[Stored items from a collection]

= = = = =

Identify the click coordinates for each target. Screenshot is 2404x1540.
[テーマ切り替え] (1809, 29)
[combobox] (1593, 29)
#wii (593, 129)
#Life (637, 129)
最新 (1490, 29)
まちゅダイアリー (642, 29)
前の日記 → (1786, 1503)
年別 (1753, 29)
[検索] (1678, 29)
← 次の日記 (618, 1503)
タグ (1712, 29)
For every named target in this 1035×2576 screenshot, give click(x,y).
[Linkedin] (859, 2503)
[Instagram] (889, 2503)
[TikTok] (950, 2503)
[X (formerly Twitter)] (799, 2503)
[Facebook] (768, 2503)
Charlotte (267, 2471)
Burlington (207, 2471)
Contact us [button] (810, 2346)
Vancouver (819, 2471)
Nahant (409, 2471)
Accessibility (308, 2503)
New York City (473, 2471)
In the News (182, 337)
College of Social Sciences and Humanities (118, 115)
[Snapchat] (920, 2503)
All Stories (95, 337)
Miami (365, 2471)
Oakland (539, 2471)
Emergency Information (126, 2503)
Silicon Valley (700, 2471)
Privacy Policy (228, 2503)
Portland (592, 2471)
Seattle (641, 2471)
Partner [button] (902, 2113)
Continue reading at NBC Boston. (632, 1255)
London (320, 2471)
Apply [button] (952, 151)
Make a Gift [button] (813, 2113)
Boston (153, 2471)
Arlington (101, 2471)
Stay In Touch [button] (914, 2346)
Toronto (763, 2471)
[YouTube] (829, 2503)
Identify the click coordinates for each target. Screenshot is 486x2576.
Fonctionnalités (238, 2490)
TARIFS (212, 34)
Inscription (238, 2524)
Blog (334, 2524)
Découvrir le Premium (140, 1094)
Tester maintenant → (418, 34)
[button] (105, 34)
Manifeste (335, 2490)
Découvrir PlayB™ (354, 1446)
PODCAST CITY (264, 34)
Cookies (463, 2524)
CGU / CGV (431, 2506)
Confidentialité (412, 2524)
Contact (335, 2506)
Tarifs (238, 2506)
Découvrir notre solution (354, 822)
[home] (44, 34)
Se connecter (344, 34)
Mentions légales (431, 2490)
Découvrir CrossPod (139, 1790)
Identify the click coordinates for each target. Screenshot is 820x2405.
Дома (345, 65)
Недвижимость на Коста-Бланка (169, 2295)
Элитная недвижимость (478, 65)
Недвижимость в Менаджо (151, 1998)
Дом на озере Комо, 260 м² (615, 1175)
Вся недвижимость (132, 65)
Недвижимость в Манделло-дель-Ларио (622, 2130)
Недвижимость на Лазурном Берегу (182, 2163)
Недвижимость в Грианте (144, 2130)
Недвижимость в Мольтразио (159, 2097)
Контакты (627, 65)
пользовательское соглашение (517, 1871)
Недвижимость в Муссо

= = = = =

- **What to do**
Above are the records. Identify each line that contains the word "click".

- **Response below**
Identify the click coordinates for each target. Screenshot is 2404x1540.
For every named target in this 1035×2576 screenshot, give click(x,y).
Identify the click coordinates for each target. Screenshot is 486x2576.
Identify the click coordinates for each target. Screenshot is 820x2405.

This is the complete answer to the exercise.